FOR IMMEDIATE RELEASE
 
Leading Proxy Firm Glass-Lewis Advises Chiquita Shareholders Vote AGAINST Revised Fyffes Transaction

Also Recommends Voting AGAINST Adjournment of the Special Meeting of Chiquita Shareholders

New York, NY (October 21, 2014) - Cutrale-Safra today stated it is pleased that Glass Lewis, a leading proxy advisory firm, has recommended its clients vote AGAINST the Fyffes transaction at the Chiquita Special Meeting of shareholders scheduled for October 24th.  In addition, Glass Lewis has recommended its clients vote AGAINST the proposal to adjourn the Special Meeting.

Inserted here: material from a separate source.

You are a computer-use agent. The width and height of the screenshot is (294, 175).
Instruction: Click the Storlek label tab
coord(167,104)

In its recommendation to vote AGAINST the adjournment of the Special Meeting of Chiquita shareholders, Glass Lewis asserts: “To the contrary, following an extensive review of the available arguments, we find the board relies quite heavily on estimated NewCo values unsupported by market trends, questionable methodologies intended to undermine the perceived value of the Cutrale/Safra bid and an adamant commitment to press its own deal forward despite potential greater options are available to Chiquita.”

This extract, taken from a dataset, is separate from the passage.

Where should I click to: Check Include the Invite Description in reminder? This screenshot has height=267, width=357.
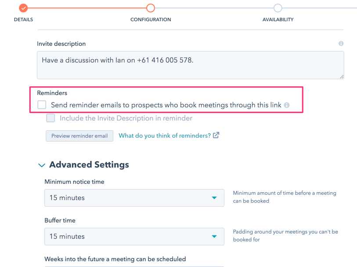[x=51, y=118]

In its recommendation to vote AGAINST the Fyffes transaction, Glass Lewis notes:

·  
“Given concerns regarding procedural concessions, a pervasive disparity between the boards presentation of value and the value of Chiquita in the market, and the lack of clearly attractive financial terms in the proposed agreement, we believe shareholders would be best served rejecting the [Fyffes] proposal.”

·  
The Chiquita Board’s analysis “reflects a continuing and perplexing failure to acknowledge the indisputably significant and long-term gap between the board’s value creation position and Chiquita’s actual value in a heavily-traded, well-informed marketplace.”

·  
“Under the circumstances, we expect shareholders may reasonably be left questioning whether the amended Fyffes transaction … represents an opportunity so compelling as to soundly preclude exploration of any other alternatives.”

Cutrale-Safra added: The Cutrale-Safra $14 per share all cash offer provides Chiquita shareholders with a superior and compelling alternative. It represents a highly attractive approximately 19% premium to the adjusted stock price of $11.80, the value of Chiquita shares based upon the revised Fyffes transaction. Moreover, the proposed cash consideration of the Cutrale-Safra offer, including the assumption of Chiquita net debt, represents a multiple of approximately 12.4x EBITDA for the twelve months ended June 30, 2014. The Cutrale-Safra definitive offer is the highest comparable transaction multiple for an acquisition of this scale in the fresh produce sector based on the EBITDA multiples of comparable transactions.”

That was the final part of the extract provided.